# Weebly website, need help



## btownbball41 (Nov 2, 2012)

Hey i am looking to open a t-shirt business, I currently use weebly for all my other websites. They however do not have a very good check out system that allows me to put shirt designs and show front and back of shirts as well as they dont have any way to set options for shirt sizes or shipping estimates.

Can someone help me or point me in the right direction.

thanks


----------



## Susan Scott (Mar 23, 2011)

Hi I use weebly are you using free weebly or are you been hosted by another host with a domain name????? I have one that is Hosted by Fat cow and one free with my domain and I use paypal you can use there buttons to show price, size,color and so on. check your pay pal on how to use it. I hope this helps.

Susan


----------



## printingray (Apr 4, 2012)

If you want to be a professional tee geek, then use custom CMS site which is flexible and easy to integrate shopping cart.


----------



## btownbball41 (Nov 2, 2012)

I bought my domain name from 1 on 1 i believe and I use weebly as a host i am using the free version of it.

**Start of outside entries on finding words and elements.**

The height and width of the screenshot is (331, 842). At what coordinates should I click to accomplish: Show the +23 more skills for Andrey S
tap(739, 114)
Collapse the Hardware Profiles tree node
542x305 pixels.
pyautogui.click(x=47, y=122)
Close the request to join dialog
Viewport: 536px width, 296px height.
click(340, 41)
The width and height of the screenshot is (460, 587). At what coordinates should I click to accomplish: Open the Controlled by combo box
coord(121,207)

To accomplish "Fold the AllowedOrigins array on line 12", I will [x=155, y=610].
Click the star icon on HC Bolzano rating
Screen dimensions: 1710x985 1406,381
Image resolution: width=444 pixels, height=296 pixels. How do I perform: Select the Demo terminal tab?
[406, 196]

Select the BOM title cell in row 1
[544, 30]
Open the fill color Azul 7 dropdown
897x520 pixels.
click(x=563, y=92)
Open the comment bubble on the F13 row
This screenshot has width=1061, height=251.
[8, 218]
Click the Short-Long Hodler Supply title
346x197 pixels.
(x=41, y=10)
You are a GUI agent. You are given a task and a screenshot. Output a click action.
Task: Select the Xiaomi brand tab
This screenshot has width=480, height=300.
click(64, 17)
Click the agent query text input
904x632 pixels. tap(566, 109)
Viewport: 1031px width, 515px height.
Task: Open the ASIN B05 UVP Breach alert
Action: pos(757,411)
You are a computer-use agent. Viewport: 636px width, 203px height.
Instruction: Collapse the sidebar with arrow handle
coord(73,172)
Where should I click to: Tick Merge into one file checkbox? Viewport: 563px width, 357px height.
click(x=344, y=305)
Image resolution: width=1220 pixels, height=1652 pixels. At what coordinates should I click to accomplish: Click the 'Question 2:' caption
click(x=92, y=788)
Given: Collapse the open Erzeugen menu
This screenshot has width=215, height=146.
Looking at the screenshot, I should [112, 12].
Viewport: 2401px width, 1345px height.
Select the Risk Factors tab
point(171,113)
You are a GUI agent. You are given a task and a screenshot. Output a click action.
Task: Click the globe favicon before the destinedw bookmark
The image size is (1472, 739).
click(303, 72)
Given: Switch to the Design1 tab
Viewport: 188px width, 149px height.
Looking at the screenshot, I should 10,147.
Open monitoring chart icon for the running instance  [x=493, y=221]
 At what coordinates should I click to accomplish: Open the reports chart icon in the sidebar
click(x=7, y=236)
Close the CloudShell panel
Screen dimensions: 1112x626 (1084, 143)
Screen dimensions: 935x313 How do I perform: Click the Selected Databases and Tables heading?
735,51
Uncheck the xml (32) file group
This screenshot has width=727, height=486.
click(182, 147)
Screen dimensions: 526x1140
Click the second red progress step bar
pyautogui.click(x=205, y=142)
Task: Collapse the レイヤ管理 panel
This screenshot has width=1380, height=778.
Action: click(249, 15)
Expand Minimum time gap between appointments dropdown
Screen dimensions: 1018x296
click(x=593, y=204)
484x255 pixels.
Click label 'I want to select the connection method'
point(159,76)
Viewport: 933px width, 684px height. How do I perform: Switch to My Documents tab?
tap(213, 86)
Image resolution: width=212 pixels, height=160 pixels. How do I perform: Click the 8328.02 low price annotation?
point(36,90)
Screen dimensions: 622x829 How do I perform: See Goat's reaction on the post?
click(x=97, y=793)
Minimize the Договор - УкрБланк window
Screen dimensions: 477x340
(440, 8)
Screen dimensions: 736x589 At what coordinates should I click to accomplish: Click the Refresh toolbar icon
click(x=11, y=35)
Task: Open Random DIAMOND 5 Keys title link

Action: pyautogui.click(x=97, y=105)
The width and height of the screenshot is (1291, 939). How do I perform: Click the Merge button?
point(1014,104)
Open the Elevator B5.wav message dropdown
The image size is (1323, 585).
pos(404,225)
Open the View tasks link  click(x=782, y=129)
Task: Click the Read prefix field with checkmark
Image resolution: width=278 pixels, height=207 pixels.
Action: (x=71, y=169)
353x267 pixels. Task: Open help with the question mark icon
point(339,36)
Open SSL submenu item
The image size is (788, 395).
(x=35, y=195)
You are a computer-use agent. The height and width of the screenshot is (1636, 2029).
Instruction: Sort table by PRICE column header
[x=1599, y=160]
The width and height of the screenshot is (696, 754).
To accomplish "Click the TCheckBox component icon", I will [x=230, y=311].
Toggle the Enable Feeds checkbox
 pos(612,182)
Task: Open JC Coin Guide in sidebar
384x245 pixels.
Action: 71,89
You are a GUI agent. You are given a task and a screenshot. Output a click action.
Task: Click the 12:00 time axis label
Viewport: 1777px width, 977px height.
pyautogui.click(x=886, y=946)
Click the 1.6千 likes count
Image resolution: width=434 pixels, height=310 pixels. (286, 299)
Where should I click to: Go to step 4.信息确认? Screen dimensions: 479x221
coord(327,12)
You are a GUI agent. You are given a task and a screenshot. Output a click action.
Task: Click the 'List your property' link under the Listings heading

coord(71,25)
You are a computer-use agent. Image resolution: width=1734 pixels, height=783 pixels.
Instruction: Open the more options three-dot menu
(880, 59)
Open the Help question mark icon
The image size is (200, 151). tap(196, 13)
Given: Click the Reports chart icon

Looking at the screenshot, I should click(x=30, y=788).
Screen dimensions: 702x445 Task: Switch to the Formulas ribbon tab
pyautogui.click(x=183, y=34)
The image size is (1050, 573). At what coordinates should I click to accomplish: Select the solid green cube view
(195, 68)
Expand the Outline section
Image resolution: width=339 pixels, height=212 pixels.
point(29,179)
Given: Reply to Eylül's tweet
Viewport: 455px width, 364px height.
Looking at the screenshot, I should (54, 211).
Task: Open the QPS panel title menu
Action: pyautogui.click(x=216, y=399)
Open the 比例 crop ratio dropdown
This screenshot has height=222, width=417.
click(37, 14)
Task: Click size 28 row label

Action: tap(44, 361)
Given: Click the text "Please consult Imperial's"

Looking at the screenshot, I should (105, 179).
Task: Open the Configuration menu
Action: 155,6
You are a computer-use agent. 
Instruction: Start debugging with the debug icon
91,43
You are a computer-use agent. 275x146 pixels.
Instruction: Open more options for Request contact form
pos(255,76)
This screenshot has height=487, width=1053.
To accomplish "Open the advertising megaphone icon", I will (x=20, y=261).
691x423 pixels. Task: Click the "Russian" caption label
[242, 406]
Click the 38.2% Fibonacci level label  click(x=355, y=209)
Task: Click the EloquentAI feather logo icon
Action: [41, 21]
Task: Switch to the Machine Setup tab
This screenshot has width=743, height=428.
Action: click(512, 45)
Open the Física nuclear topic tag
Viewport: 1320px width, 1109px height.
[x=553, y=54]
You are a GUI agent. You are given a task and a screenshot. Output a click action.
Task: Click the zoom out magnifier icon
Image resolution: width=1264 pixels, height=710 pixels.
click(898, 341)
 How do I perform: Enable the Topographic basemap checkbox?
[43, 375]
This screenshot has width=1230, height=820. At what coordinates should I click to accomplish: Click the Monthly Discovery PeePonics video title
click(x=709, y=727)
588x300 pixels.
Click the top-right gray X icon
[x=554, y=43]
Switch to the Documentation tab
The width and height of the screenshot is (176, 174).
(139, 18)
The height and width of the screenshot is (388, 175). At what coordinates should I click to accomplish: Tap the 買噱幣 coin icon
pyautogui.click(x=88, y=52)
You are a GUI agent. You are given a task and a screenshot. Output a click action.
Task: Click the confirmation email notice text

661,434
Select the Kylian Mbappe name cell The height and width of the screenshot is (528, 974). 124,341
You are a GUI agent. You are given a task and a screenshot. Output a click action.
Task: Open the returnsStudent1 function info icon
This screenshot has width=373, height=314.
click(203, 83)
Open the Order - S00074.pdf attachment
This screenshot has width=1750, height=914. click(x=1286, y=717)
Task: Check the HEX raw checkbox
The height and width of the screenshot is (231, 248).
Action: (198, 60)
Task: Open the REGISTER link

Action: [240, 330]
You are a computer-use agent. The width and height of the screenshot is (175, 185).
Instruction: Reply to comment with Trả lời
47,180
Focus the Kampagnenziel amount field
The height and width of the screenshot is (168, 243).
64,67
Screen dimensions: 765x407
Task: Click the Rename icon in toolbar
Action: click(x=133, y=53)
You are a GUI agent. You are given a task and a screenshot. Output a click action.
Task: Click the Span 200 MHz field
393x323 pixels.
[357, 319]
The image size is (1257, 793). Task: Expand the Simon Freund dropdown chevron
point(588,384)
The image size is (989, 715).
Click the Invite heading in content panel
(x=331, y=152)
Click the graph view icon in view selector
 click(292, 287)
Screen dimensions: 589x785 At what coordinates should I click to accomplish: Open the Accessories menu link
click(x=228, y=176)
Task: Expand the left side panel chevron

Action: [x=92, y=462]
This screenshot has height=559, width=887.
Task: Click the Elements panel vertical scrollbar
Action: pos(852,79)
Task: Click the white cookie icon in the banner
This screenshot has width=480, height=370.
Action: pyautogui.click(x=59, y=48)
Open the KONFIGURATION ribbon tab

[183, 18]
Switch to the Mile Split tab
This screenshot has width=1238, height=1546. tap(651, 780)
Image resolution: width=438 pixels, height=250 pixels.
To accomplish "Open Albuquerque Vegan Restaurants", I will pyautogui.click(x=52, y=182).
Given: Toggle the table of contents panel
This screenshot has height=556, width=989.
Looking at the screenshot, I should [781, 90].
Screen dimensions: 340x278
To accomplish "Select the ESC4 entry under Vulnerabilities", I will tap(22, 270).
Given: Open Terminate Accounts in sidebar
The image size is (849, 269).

Not sure how to use paypal to do what i wanted. please help


----------



## btownbball41 (Nov 2, 2012)

I figured out how to create button with paypal, 

The only downside is, They dont have a shipping calculator option 

also with using weebly if i want to sell shirts that have a front and back design there is no good way to show both sides, as the picture option don't have a hover over option that allows you to view multiple images. So now im stuck with have to put to separate images on top of each other which with weebly isnt very eye pleasing.

Can anyone help?


----------



## promezfayth (Dec 2, 2012)

*Need help as well*

i AM NEW TO USING WEEBLY. NEW TO THE TSHIRT WORLD. BUT I AM TRYING TO START MY OWN TSHIRT BUSINESS AND USING WEEBLY ISNT WORKING FOR ME WHICH IS BECAUSE I AM NOT SURE OF HOW TO SET UP MY OWN WEBSITE. I DID GET A DOMAIN NAME FOR 1.00 THROUGH GO DADDY. I JUST WANTED TO SEE IF SOMEONE CAN ASSIST ME WITH SETTING UP MY WEEBLY WEBSITE


----------



## simsimas982 (May 8, 2021)

btownbball41 said:


> Hey i am looking to open a t-shirt business, I currently use weebly for all my other websites. They however do not have a very good check out system that allows me to put shirt designs and show front and back of shirts as well as they dont have any way to set options for shirt sizes or shipping estimates.
> 
> Can someone help me or point me in the right direction.
> 
> thanks


You will have to use the gallery tool, set up all of your graphics that you will use and create individual (hidden) pages to send your clients strait to a T-shirt with that design already on the front. Give them a link for both FRONT and BACK of the t-shirt, so they can see the image printed on the T-shirt. You will have to create your mock shirts, photograph them, use the images as a shopping tool to guide the client to the shirt + design they want. Then you will have to use your options & pricing, modifiers, and categories tools to set it up correctly, giving the clients the opportunity to select the size they want that t-shirt in. They can visually see what the product will look like, all they need now is the size, quantity, and to pay for it. Give them the option to send you messages or e-mails for any clarifications or changes, perhaps they made a mistake and need to contact you via e-mail. Weebly has a wealth of options for you, when you are subscribed to their services. This is how I did it, so I hope it's helpful in some way. If not, I apologize in advance.


----------



## Niannok (May 26, 2021)

Hi, thanks for that helped me too


----------